“‘ere! Have a decko at this one people. You’ll absolutely lap it up, trust me”
Pip. Blimey wot a blindin’ day! I reckon I’ll go for a quick ball of chalk on the old marshes.
Magwitch. Go and half inch me a pork pie from your gaff or I’ll give you a slap and hoover up your heart and liver with onion gravy you little cow’s son!
Pip. Stroll on! That Estella’s a tidy looking sort and no error. I wouldn’t half like to give her the good news! Know what I’m saying?
Jaggers. You’ve ‘ad a nice little result Pip my son. Some geezer, who shall remain nameless, is going to give you a monkey every year for the foreseeable so you can dive up to the smoke and become a toff.
Pip. 500 notes a year! Gawd blimey sheriff! What a touch!
Mr Pocket. I’ll tell you what Pip me old china plate, this hedonistic lifestyle is as sweet as a nut my son. Fancy another pint and a slap up nosebag down the pie and mash?
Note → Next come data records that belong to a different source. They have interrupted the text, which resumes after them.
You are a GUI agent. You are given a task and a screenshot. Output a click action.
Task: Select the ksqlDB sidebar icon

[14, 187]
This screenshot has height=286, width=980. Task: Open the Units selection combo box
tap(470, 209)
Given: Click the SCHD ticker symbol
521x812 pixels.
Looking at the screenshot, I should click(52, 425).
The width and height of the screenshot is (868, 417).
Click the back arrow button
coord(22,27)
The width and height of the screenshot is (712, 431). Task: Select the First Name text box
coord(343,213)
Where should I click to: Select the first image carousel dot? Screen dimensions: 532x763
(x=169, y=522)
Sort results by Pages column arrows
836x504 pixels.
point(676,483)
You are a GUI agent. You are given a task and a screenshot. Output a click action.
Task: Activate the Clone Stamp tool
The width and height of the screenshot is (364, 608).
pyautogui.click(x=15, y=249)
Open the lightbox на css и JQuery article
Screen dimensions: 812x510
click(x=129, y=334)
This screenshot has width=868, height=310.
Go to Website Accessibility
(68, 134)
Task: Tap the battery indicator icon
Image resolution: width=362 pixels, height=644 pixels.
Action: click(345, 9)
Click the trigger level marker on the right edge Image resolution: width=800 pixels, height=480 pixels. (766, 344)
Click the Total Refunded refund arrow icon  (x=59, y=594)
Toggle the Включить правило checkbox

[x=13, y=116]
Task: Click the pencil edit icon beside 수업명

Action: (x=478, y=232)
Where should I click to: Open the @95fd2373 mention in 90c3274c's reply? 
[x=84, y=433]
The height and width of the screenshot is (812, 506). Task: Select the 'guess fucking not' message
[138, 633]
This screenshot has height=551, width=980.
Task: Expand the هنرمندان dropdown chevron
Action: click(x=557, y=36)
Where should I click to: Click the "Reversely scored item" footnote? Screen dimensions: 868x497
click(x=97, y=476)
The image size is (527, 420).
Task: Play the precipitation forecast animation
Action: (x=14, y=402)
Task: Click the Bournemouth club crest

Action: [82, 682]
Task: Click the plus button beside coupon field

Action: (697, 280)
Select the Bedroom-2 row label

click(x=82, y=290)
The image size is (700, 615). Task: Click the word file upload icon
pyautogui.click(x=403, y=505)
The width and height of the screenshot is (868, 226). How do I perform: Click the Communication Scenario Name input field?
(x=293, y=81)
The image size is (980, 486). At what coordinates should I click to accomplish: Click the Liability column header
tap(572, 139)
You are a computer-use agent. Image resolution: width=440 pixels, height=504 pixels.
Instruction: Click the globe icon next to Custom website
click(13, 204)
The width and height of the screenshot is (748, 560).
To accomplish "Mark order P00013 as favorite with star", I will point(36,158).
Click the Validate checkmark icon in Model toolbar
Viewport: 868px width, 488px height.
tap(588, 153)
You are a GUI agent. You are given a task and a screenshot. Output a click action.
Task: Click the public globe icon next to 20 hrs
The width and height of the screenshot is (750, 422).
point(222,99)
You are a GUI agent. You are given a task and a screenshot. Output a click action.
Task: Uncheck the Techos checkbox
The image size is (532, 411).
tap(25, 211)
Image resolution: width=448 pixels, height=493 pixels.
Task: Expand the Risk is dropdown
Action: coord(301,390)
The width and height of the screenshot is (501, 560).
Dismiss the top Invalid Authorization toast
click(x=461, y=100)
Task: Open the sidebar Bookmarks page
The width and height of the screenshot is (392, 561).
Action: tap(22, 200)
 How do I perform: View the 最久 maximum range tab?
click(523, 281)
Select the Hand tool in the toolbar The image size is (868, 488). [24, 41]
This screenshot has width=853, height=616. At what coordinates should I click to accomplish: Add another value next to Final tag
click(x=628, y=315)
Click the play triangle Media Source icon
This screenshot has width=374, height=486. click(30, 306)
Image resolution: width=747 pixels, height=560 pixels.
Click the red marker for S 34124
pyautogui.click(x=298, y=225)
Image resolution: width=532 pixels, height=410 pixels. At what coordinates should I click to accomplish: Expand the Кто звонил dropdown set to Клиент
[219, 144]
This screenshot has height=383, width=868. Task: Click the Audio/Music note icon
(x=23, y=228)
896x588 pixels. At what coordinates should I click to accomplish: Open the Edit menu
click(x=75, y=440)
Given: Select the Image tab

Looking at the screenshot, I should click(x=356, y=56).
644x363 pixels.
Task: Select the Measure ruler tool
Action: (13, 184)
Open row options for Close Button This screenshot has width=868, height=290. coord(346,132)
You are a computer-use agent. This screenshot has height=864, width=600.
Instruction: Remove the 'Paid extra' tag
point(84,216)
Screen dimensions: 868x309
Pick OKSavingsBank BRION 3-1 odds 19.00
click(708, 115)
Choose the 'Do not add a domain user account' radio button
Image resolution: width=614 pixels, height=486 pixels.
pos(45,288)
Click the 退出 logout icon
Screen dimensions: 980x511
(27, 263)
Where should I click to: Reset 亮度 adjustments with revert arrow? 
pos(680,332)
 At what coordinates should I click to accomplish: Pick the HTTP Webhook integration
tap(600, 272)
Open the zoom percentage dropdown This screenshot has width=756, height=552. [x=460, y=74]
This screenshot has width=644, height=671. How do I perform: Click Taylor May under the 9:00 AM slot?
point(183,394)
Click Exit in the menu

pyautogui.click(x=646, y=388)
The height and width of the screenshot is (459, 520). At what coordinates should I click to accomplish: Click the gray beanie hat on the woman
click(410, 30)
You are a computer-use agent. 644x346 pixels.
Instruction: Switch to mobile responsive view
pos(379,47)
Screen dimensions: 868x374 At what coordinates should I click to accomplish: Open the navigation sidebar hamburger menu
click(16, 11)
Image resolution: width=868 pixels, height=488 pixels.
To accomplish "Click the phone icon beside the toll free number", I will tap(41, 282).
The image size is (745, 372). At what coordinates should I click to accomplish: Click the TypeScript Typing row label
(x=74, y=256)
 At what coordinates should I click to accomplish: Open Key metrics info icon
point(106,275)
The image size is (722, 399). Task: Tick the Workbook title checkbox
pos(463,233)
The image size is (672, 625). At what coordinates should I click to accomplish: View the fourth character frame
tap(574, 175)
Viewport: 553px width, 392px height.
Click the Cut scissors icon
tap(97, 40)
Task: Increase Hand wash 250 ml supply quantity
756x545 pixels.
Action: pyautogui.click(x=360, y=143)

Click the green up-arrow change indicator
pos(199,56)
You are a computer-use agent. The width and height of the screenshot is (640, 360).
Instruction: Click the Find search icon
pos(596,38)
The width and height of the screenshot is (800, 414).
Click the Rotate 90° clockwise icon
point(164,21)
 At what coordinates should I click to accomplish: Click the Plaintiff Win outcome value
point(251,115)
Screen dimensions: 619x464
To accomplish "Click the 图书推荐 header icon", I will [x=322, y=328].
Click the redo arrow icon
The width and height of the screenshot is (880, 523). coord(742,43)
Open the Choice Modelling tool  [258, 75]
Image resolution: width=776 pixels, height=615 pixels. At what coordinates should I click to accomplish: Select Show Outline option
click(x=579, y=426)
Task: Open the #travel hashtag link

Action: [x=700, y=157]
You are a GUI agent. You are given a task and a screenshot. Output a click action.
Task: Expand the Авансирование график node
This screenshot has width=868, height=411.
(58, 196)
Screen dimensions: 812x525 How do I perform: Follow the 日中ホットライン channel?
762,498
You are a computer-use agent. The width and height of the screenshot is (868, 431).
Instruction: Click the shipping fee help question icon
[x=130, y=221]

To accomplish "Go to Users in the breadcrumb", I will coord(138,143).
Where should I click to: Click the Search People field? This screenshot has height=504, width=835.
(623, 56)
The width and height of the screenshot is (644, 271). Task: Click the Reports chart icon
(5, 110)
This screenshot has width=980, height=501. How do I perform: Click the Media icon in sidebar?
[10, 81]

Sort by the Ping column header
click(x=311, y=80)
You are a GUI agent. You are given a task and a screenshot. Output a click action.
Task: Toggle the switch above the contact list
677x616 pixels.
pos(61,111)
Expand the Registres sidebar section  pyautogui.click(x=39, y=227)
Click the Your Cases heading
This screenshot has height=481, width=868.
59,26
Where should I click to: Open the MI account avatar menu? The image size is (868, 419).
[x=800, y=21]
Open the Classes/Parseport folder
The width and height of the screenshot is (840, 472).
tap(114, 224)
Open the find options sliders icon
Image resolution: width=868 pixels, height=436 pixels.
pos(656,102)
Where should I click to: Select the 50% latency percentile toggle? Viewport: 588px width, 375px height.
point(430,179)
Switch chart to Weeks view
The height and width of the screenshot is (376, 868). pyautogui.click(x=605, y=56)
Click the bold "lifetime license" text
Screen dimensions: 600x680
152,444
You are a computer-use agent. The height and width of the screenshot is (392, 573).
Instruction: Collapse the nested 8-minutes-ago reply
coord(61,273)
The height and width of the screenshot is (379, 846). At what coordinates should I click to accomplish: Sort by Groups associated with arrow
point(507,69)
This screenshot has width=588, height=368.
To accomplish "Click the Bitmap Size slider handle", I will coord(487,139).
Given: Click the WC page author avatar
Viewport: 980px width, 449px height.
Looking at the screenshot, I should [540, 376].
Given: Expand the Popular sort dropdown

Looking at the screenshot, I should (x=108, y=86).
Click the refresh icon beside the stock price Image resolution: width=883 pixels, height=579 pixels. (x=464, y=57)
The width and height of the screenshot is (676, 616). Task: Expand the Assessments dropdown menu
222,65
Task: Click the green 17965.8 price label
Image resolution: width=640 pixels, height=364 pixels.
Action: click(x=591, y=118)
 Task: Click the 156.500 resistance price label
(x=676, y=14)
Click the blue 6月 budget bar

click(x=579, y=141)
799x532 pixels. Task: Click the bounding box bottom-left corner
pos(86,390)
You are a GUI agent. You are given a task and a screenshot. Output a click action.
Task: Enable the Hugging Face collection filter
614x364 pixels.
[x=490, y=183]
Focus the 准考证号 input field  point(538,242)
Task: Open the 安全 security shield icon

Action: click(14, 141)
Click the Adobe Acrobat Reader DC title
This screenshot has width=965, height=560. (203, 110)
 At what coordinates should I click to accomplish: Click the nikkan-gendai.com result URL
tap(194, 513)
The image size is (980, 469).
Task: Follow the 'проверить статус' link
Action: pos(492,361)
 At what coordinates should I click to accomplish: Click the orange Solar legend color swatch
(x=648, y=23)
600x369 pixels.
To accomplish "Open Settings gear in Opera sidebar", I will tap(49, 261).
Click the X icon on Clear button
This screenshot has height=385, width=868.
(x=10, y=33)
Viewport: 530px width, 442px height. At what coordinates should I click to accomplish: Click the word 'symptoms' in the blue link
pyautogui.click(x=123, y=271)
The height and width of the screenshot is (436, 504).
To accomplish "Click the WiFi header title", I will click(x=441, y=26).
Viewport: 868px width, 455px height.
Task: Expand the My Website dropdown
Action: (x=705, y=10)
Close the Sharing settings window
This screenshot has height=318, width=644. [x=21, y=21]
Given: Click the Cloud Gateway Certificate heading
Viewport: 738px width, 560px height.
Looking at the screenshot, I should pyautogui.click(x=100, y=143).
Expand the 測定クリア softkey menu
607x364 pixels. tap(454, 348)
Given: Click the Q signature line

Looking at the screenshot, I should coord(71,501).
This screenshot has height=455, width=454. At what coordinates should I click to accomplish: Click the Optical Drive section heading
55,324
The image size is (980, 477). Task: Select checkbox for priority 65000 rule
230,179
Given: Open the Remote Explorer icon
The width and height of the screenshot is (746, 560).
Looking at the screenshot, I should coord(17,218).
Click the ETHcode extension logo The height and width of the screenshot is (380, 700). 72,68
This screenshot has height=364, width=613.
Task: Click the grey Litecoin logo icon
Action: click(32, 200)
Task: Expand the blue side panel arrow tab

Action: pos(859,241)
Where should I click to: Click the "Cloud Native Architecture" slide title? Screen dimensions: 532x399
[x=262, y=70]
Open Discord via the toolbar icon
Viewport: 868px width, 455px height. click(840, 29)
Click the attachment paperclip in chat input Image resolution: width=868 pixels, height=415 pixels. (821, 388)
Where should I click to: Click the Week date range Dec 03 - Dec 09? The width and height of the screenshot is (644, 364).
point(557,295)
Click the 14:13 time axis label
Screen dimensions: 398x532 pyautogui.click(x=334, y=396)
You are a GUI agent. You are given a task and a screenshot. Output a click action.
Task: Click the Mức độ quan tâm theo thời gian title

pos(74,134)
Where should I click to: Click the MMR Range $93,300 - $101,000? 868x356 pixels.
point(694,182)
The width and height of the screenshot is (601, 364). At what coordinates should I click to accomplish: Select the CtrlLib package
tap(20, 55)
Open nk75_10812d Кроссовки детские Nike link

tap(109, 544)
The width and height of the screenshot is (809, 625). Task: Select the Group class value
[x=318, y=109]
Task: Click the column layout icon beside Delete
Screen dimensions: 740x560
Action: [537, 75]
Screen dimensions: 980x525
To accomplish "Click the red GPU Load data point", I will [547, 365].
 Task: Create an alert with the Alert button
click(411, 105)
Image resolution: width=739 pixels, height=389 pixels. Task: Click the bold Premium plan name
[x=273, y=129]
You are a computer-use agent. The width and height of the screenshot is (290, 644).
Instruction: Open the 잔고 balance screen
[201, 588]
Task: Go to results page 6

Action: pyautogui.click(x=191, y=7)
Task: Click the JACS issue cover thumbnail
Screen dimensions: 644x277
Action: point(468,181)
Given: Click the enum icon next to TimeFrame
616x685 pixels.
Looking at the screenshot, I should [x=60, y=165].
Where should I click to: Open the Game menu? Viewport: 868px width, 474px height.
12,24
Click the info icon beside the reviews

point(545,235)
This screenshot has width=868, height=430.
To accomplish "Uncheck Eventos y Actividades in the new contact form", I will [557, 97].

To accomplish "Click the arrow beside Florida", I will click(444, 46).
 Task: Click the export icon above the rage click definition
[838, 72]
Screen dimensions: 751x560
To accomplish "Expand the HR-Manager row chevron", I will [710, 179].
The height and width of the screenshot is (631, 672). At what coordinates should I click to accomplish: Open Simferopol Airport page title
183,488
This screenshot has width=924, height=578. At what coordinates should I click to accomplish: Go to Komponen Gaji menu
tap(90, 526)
Magwitch. It was me what gave you the Bugs Bunny Pip my son. I made a few quid Down Under and thought I’d use the bunce to get you all sorted and that. Mind you Old Bill’s after me so I’d better have it on me toes a bit lively or I’ll get me collar felt.
Miss Faversham. Has anyone seen my fucking lighter?
Pip. Estella! Blimey gel, I never thought I’d ever clap me minces on you again sweedart!
Estella. Alright geezer? Fancy taking me up west for a bit of a knees up and a few sharpeners in one of them fancy drinkers? I’ll let you cop a feel of me threepenny bits in the horse and carriage if you do.
Pip. Sweet as a nut Treacle! I’ll go and put some decent shmutter on, only I look a right Berkeley Hunt in this dopey cap and these diabolical baggy strides and no fucking error.